Erschienen in Pferdemarkt (07/08/2009)

Jeder kennt sie – viele gebrauchen sie, manche lehnen sie grundsätzlich ab: Reithalfter in den verschiedenen Formen. Vier Prinzipien hat der Reiter zur Auswahl: das hannoversche, englische und kombinierte sowie das mexikanische Reithalfter. Was aber bewirken sie, braucht man sie wirklich und wie werden sie korrekt genutzt?

Die Beschäftigung mit dem Thema Reithalfter führt zwangsläufig zur Frage, seit wann und warum dieses Hilfsmittel überhaupt eingesetzt wird. Schon der Blick auf Abbildungen alter Reitmeister – allen voran Antoine de Pluvinel (1555-1620) oder François Robichon de la Guérinière (1688 – 1751) –zeigt den Einsatz eines Nasenriemens. Wenn auch beide Ausbilder Protagonisten der „leichten Schule“ waren, so stand doch in der damaligen Zeit grundsätzlich die absolute Kontrolle des Pferdes im Vordergrund. Denn im Kriegseinsatz und in den Arbeitsreitweisen musste in der einhändigen Zügelführung die minimale Krafteinwirkung sofort zum Erfolg führen – alles andere konnte im Zweifel tödlich enden.

Nun sind wir heute glücklicherweise über diese Zeiten weit hinaus, vielmehr ist die oft zitierte Horsemanship angesagt.

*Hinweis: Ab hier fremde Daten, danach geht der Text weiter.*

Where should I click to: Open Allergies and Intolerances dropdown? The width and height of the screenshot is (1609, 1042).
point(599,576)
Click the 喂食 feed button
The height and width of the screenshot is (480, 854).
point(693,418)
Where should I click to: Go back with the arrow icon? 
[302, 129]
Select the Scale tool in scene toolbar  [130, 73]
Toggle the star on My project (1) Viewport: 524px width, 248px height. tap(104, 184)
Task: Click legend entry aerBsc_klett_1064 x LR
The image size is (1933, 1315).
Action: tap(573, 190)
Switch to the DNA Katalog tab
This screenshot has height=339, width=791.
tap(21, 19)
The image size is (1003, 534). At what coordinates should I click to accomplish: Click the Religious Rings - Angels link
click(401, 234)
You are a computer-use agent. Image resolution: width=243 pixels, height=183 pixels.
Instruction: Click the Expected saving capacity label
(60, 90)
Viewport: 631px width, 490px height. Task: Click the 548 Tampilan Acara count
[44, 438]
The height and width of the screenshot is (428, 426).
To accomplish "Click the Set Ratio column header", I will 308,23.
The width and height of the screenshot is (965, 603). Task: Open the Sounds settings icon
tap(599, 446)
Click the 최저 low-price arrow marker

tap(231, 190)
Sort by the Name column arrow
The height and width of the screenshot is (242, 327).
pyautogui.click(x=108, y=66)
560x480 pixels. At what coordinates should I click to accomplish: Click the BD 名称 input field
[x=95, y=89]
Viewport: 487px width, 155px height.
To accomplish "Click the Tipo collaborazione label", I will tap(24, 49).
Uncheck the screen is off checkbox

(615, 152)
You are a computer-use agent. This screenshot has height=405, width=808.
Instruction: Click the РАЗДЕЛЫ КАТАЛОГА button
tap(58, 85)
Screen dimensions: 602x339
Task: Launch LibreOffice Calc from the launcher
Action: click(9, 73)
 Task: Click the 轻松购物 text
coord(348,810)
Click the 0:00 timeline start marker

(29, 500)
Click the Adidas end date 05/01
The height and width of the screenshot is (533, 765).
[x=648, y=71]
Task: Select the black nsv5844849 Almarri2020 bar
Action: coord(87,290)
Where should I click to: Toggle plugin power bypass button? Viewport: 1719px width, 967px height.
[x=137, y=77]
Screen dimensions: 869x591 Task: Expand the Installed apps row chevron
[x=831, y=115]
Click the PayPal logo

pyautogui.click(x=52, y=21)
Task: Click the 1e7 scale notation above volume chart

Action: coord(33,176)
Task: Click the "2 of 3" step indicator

Und hier werden sich die meisten Reiter über ein Ziel einig sein: Sie wollen ihren Pferden nach bestem Wissen und Gewissen möglichst nicht schaden, sie also schonend reiten. Bereits an diesem Punkt scheiden sich allerdings die Geister in Bezug auf den Einsatz eines Reithalfters – mag es nun hannoversch, englisch, kombiniert oder mexikanisch sein. Das eine „Lager“ ist der Ansicht, möglichst wenig Leder am Pferdekopf sei die beste Lösung und im Turnier – in Anbetracht der LPO-Vorschrift als notwendiges Übel zu betrachten. Die anderen meinen, dass der vorschriftsmäßig verschnallte (dazu später) Nasenriemen gerade das junge Pferdemaul schone.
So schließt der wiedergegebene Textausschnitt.